Cara mengaktifkan NPWP tidak aktif di Coretax menjadi salah satu hal penting yang perlu Anda pahami, terutama jika tiba-tiba menemukan status NPWP berubah menjadi non-efektif (NE). Perubahan status ini bisa terjadi karena berbagai kesalahan administratif, namun jangan khawatir karena NPWP yang nonaktif masih bisa Anda aktivasi kembali secara online.

Lantas, bagaimana langkah-langkah untuk mengaktifkannya kembali? Penjelasan lengkapnya ada di sini!

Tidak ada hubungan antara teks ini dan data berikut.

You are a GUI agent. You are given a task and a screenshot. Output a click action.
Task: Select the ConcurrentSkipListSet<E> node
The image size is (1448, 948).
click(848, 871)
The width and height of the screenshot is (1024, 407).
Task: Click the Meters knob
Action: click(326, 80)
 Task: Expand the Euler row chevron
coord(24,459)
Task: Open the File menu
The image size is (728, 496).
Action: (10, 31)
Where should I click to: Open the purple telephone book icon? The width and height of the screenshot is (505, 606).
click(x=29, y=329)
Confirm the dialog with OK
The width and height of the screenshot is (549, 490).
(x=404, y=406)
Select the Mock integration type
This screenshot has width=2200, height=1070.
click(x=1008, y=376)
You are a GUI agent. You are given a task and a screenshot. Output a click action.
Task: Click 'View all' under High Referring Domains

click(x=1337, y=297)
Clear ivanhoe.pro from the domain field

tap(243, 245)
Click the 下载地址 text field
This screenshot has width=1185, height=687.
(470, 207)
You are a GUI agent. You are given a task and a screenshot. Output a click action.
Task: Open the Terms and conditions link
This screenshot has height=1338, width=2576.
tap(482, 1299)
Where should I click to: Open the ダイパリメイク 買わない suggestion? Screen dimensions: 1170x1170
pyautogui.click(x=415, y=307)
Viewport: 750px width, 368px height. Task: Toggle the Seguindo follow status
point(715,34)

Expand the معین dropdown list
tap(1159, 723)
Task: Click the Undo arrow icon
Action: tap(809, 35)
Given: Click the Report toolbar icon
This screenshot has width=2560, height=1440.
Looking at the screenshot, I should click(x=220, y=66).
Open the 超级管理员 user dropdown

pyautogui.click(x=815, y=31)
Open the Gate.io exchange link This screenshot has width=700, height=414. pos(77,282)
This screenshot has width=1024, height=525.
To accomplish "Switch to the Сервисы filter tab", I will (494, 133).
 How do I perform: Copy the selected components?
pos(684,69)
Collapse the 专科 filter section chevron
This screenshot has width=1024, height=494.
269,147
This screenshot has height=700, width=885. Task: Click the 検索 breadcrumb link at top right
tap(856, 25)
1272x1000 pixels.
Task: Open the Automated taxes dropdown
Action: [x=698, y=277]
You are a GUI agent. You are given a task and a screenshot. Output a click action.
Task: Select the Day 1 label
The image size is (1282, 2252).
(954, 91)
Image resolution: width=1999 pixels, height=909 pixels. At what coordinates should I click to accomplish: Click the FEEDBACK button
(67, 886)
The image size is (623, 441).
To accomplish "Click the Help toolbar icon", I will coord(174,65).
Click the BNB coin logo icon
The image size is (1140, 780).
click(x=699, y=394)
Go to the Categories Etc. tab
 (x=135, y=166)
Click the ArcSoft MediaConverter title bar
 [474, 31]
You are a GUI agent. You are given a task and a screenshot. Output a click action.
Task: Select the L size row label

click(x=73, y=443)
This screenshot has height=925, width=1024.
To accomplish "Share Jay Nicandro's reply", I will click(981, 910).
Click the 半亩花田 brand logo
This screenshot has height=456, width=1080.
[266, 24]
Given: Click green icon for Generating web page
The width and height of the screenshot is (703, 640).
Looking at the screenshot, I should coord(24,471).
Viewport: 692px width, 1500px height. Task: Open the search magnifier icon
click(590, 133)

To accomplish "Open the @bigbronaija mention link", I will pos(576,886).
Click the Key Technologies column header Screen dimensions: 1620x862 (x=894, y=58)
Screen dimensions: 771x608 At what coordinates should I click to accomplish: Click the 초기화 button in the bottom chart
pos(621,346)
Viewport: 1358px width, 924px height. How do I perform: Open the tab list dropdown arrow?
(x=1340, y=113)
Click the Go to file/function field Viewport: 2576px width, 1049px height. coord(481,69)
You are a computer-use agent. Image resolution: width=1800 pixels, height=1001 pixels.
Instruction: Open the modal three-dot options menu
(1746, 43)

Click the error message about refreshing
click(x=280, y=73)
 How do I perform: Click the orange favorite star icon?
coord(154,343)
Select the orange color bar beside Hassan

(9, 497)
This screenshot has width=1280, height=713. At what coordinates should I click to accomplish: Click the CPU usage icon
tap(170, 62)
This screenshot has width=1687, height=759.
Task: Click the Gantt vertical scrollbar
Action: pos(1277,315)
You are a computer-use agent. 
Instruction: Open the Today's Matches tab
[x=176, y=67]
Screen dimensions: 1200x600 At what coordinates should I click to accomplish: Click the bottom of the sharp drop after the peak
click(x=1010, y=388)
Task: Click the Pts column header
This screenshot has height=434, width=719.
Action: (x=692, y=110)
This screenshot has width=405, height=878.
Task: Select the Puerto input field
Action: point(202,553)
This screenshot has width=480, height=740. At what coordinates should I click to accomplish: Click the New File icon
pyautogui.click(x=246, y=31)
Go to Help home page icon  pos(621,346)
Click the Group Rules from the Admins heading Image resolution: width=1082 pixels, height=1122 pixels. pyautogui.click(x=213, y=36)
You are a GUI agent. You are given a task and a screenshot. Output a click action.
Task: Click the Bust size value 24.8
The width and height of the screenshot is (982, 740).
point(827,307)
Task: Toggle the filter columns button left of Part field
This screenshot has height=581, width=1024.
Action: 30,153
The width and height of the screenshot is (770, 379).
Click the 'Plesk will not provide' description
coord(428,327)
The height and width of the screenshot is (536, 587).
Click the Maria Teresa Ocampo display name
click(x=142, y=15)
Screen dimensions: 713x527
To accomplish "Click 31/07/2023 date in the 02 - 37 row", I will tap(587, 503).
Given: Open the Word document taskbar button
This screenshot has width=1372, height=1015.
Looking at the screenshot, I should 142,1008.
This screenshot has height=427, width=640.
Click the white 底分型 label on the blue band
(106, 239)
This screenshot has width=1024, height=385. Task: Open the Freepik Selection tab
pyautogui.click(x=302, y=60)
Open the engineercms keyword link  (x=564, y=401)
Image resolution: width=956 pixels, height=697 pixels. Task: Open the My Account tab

Mengapa NPWP Bisa Nonaktif di Coretax?

Cara mengaktifkan NPWP tidak aktif di Coretax

Sebelum membahas tentang cara mengaktifkan NPWP tidak aktif di Coretax, mari kita pahami dahulu penyebab nonaktifnya. Status NPWP yang dinyatakan nonaktif menunjukkan bahwa Wajib Pajak tidak lagi memenuhi syarat subjektif dan/atau objektif sesuai ketentuan perpajakan, namun data NPWP-nya masih terdaftar di sistem alias belum dihapus permanen.

Penyebab nonaktifnya bervariasi, di antaranya:

1. Penghasilan di Bawah Batas PTKP atau Bahkan Tidak Berpenghasilan

Status NPWP Anda bisa berubah menjadi tidak aktif apabila penghasilan Anda berada di bawah batas Penghasilan Tidak Kena Pajak (PTKP), atau bahkan Anda sudah tidak memiliki penghasilan sama sekali. Misalnya, Anda sudah berhenti bekerja atau tidak lagi menjalankan usaha/bisnis dalam waktu yang lama.

2. Tidak Lagi Memenuhi Syarat sebagai Wajib Pajak

Selain karena penghasilan, status on-efektif (NE) pada NPWP juga bisa disebabkan oleh perubahan status Anda sebagai Wajib Pajak. Misalnya, Anda sebelumnya bekerja di perusahaan tertentu lalu beralih profesi menjadi ibu rumah tangga atau mahasiswa. 

Bagi Anda yang termasuk pensiunan (yang tidak memiliki usaha atau penghasilan di atas PTKP) juga tidak berkewajiban membayar pajak, karena tidak lagi memenuhi syarat objektif sebagai Wajib Pajak. Oleh sebab itu, status NPWP pensiunan pun dapat berubah menjadi non-efektif.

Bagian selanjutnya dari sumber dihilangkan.